|The Royal Enfield Interceptor was advertised as "A real pleasure to ride."|
Not me. Am I crazy?
Who wouldn't love to enjoy the fabled power of the Interceptor, the open road ahead and the envious stares of fellow bikers?
Besides, as a pilot once told me, "the best plane to fly is somebody else's airplane." Let somebody else pick up the cost of gas and the liability for a mistake.
Well, here is the reason I won't do that: I love looking at motorcycles, especially the lovely (or at least very interesting looking) British motorcycles of the past.
But you can't see the motorcycle you're riding.
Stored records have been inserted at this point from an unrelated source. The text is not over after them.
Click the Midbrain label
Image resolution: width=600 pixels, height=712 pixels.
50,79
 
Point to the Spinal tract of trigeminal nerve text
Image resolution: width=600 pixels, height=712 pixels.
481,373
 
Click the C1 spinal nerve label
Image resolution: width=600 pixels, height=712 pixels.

My pal, screenwriter and wit Douglas Kalajian, did a stint selling cars, including used cars. He still speaks rapturously of a product called Star brite, an automobile polish that produces an easy, fast shine.
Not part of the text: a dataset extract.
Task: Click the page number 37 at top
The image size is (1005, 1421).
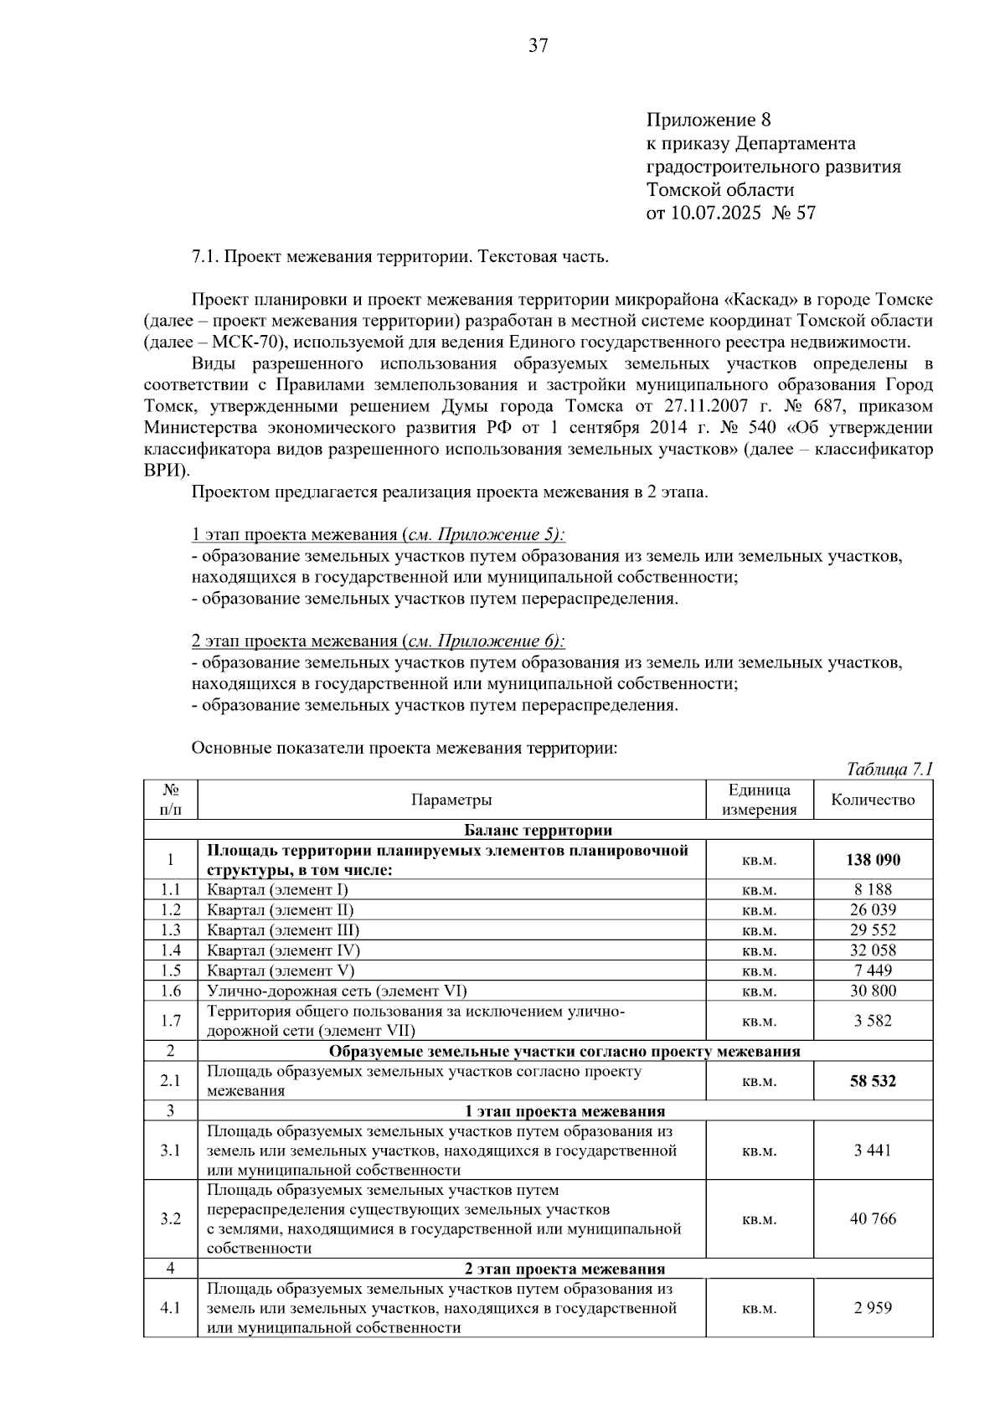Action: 538,46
"You do the hood first, because that's the part the driver sees (during a test drive)," he explained.
A motorcycle has no hood. Past the charming binnacle of my Royal Enfield Bullet there is nothing to see but scenery.
In contrast, at a motorcycle show I'm free to feast my eyes upon each lovely machine and even take pictures. Unlike motorcars, motorcycles put most of their workings on open display, to be enjoyed.
I love trying to sort out the solutions their makers evolved. One modest example: I'm always curious what more practical solutions nearly every maker had for adjusting the chain, compared to my Bullet's whimsical clam shell adjusters.
So, call me crazy. Also, call me cautious. The other reason I won't ride your Interceptor is that there is no way I am going to match my modest skills to your immodestly powerful motorcycle. If I can't ride it the way it was intended then what's the sense in puttering about?